Introduction – Review of Runs Expectancy

About a year ago, I posted on how one can summarize a Runs Expectancy Matrix. For each of the possible inning situations defined by runners on base and number of outs, the Runs Expectancy matrix gives the expected runs in the remainder of the inning. The matrix using 2019 data is displayed below. Looking at the entry in the Outs = 1 row and the 103 column, we can see that there will be, on average, 1.23 runs scored in the remainder of the inning when there are runners on 1st and 3rd with one out.

This matrix can be used to measure the Runs Value of any play using the formula:

Runs Value = Runs Value (after play) – Runs Value (before play) + Runs Scored on Play

For example, suppose there are runners on 1st and 2nd with one out and the batter hits a double, scoring both runners.

• Before the play we have runners on 1st and 2nd with one out — by table, Runs Value = 1.00.
• After the play, we have runner only on 2nd with one out — by table, Runs Value = 0.72
• Two runs scored on the play.

So the Runs Value of this particular play (double with runners on 1st and 2nd with one out) would be

Runs Value = 0.72 – 1.00 + 2 = 1.72

Using this recipe, we can find the Runs Value for all plays in a particular season.

Runs Potential and Likelihood of States

The runs expectancy matrix is helpful for understand the potential for scoring runs in any bases/outs situation. But this matrix says nothing about the likelihood of reaching any of these bases/outs states during a game. For example, if it is rare to have, say, runners on 2nd and 3rd with two outs, then a team will not have the opportunity to score runs in this situation. We know one needs “ducks on the pond” (runners in scoring position) for a single to result in any runs scored.

- [Material provided]:
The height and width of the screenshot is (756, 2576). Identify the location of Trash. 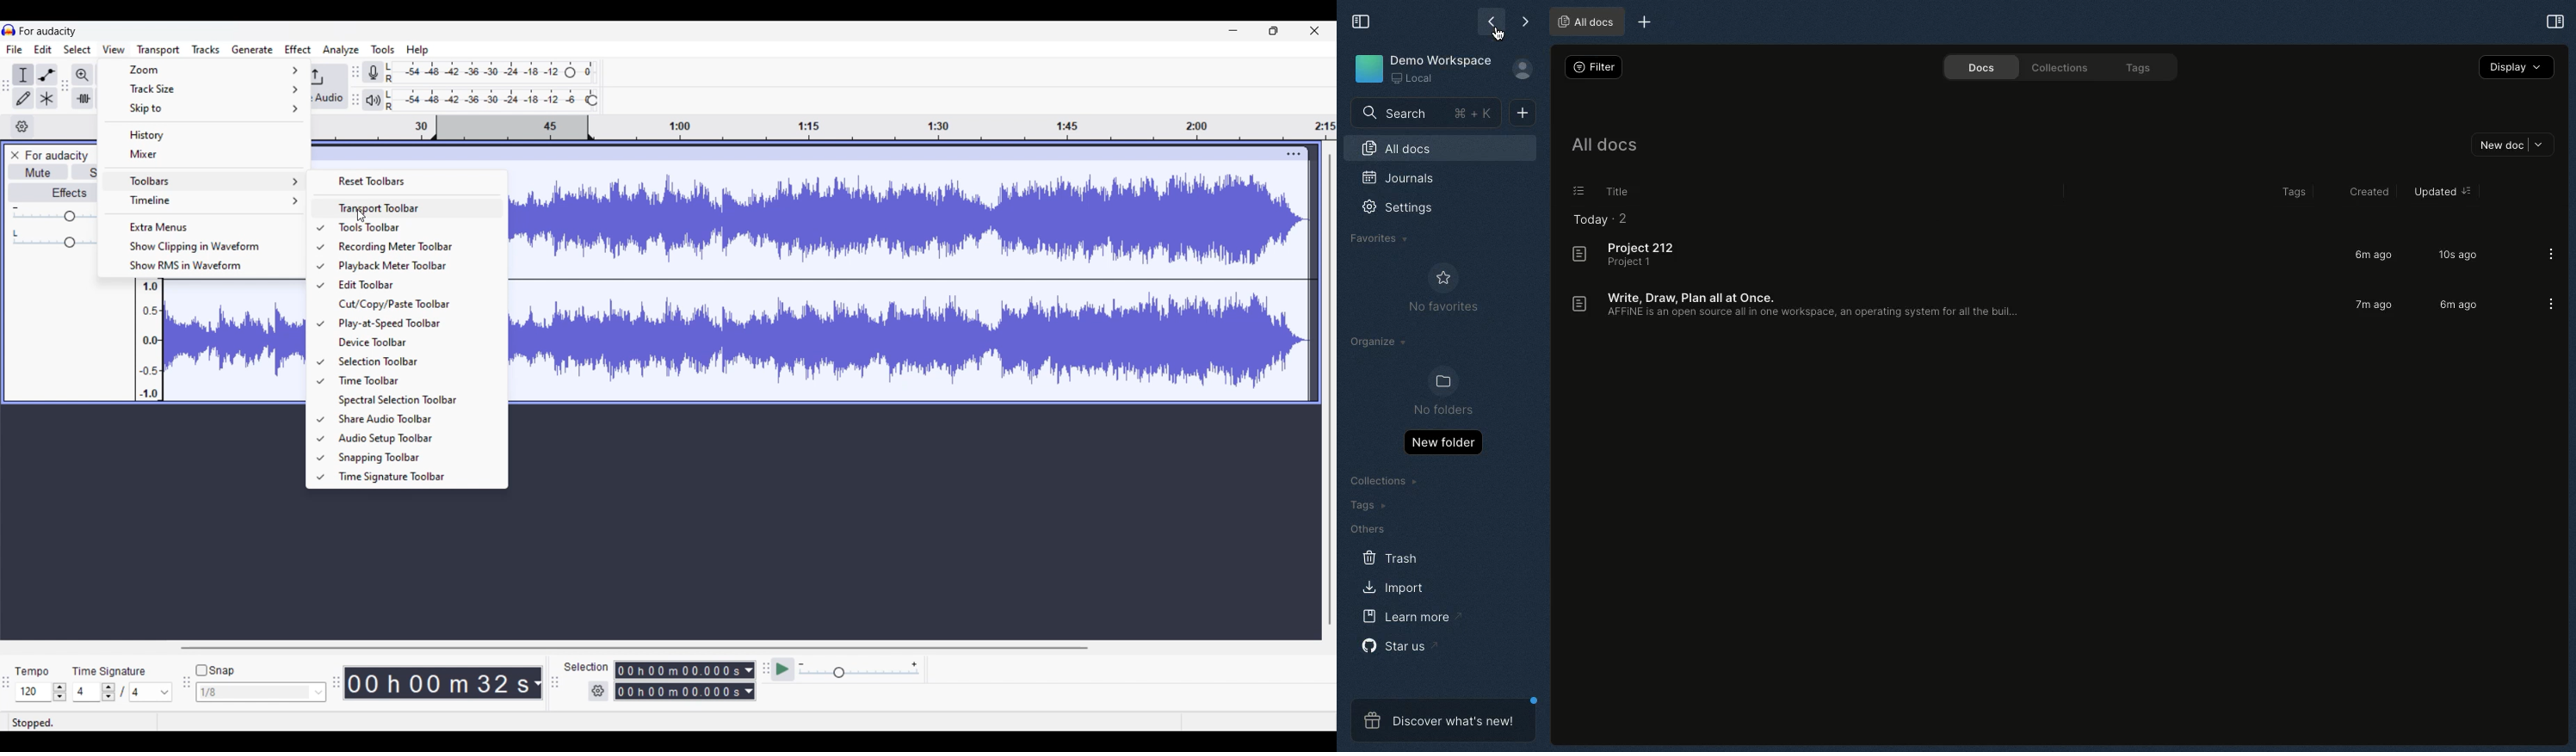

- [Exercise instructions]:
[A] Revise the runs expectancy article, starting with "Runs Potential and" and going on through "any runs scored.", and write that part out again with "bases/outs" replaced by "base-out".
[B] Continue the runs expectancy article from the point where it stops.
The listing has no connection to the runs expectancy article.

- [The responses]:
[A]
Runs Potential and Likelihood of States

The runs expectancy matrix is helpful for understand the potential for scoring runs in any base-out situation. But this matrix says nothing about the likelihood of reaching any of these base-out states during a game. For example, if it is rare to have, say, runners on 2nd and 3rd with two outs, then a team will not have the opportunity to score runs in this situation. We know one needs “ducks on the pond” (runners in scoring position) for a single to result in any runs scored.

[B]
In this post I take a historical look at the rates of being in different bases/outs situations. We will see some obvious trends in this rates that will indicate some issues with modern MLB baseball.

Measuring Excitement of a Bases/Outs State

A simple question: What bases/outs situations are exciting in baseball? I think most of us would agree that a particular situation is exciting if the play outcome can result in a wide range of outcomes. For example, suppose your team has the bases loaded with two outs. You might observe a single, scoring two runs, or instead observe a strikeout, ending the inning. The wide variation of outcomes (one very positive and one very negative) makes that particular situation exciting. In contrast, bases empty with two outs would not be exciting since the range of possible outcomes is limited — the only way a run can score from a bases-empty situation is a home run.

We can measure the value of any play by its Runs Value. Suppose, for each of the 24 possible bases/outs situations, we collect the Runs Values for all plays that are bat events. We define the excitement of a particular bases/outs situation as the standard deviation of the Runs Values:

Excitement (State) = Standard Deviation(Runs Value)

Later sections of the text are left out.